The petition, which was signed by 56 beach workers, called on the city to “apologize directly to survivors, their families and all lakefront employees for consistently placing underaged employees in oppressive, uncomfortable and dangerous situations and in close proximity with sexual predators.” The women asked that officials issue the apology publicly.
Fleming said the accusations were “news to me.”
“I read the story about Chicago, but I had not heard anything about Evanston,” she said.
Evanston has six beaches on Lake Michigan, and 144 people are working there for the city’s parks department this summer.
The petition named two men who worked there for Evanston. City officials said they decided not to rehire one of the men this summer. The other man resigned Friday. Neither of them has been charged with wrongdoing.
Fleming noted that the petition detailed many disturbing allegations, describing a toxic and misogynistic work environment.
“It wasn’t just the one-bad-apple narrative,” she said. “I think there needs to definitely be some accountability. I think that accountability should include, definitely, looking at terminations because there were many balls dropped.”
Fleming said the council only has the power to discipline or fire the city manager, but she believed other staff bore responsibility also.
“There are many staff who, in my opinion, did not live up to the standard of their job performance in this situation,” she said. “The more I learn, the more concerns I have about the way this was handled.”
On Saturday, during public comments before the council members began their private session, several people in Evanston expressed outrage at the city’s handling of the complaints from the beach workers. Activists from the Community Alliance For Better Government had demanded that Evanston’s council immediately authorize an independent investigation.

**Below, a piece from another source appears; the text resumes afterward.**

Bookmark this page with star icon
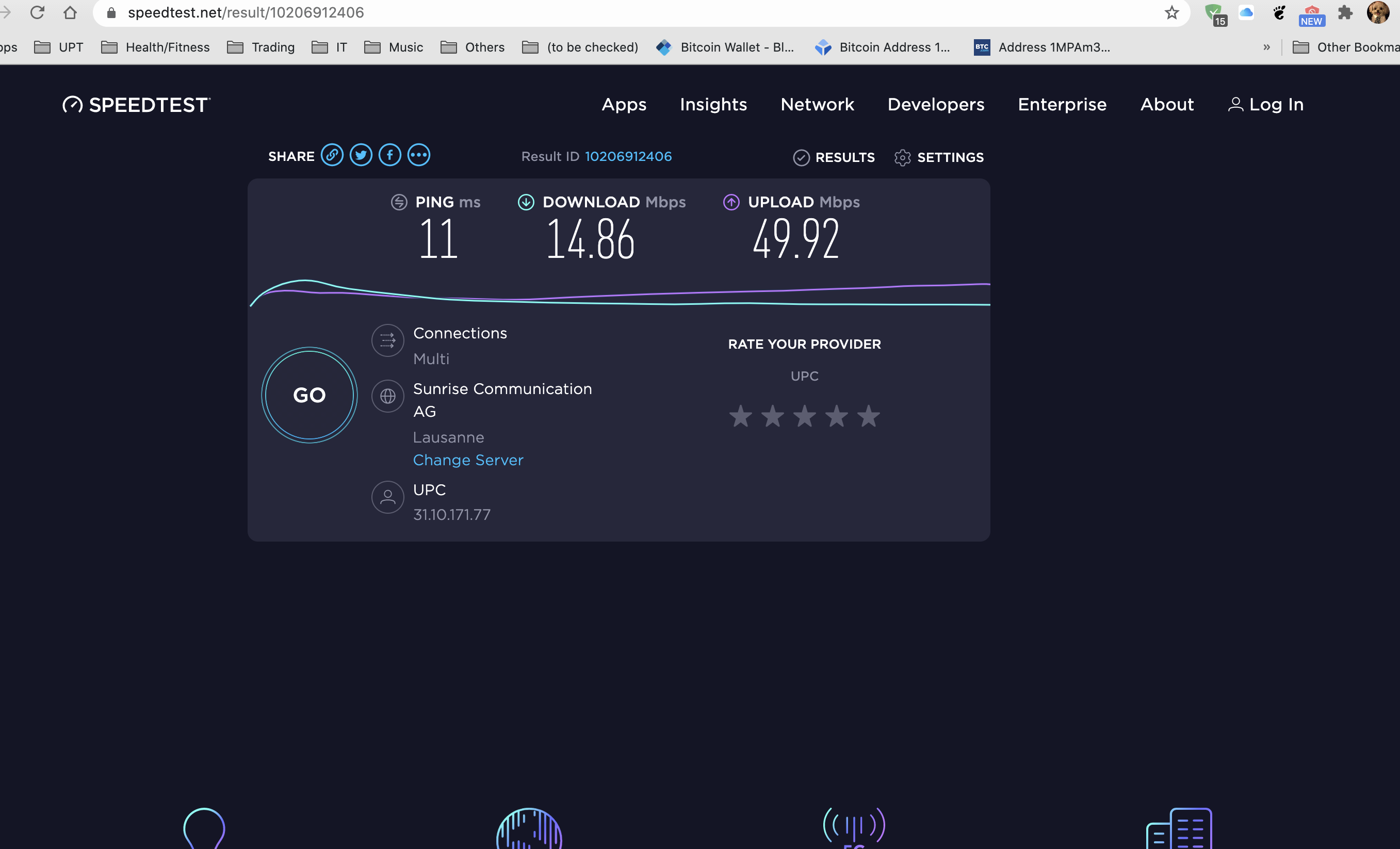Image resolution: width=1400 pixels, height=849 pixels. [x=1171, y=12]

On Monday, the group’s president, Rick Marsh, said the city’s handling of the situation represented an obvious failure of his local government to act with transparency and accountability when confronted with “the appalling, numerous and ongoing allegations of sexual abuse” in the city’s parks department.
“Everybody seems to have been taken aback,” Marsh said of council members. “This is all new to everyone there.
“The city manager had not brought this to public attention,” he added. “From a transparency standpoint, that is really unacceptable.”
Dickelle Fonda, a psychotherapist from Evanston who helped found the Illinois Coalition Against Sexual Assault, said she was upset to find out that “this was happening in Evanston, where we want to think we’re woke.”
She did not accept the city’s explanation that officials ordered sexual harassment training for beach employees last year.
“It should have been done 15 years ago,” Fonda said. “The response from the city was just not sufficient. When [the young women] finally came forward to speak about it, there seems to be a culture of tolerance for that kind of sexual harassment, verbal abuse – at the very top levels at the city.”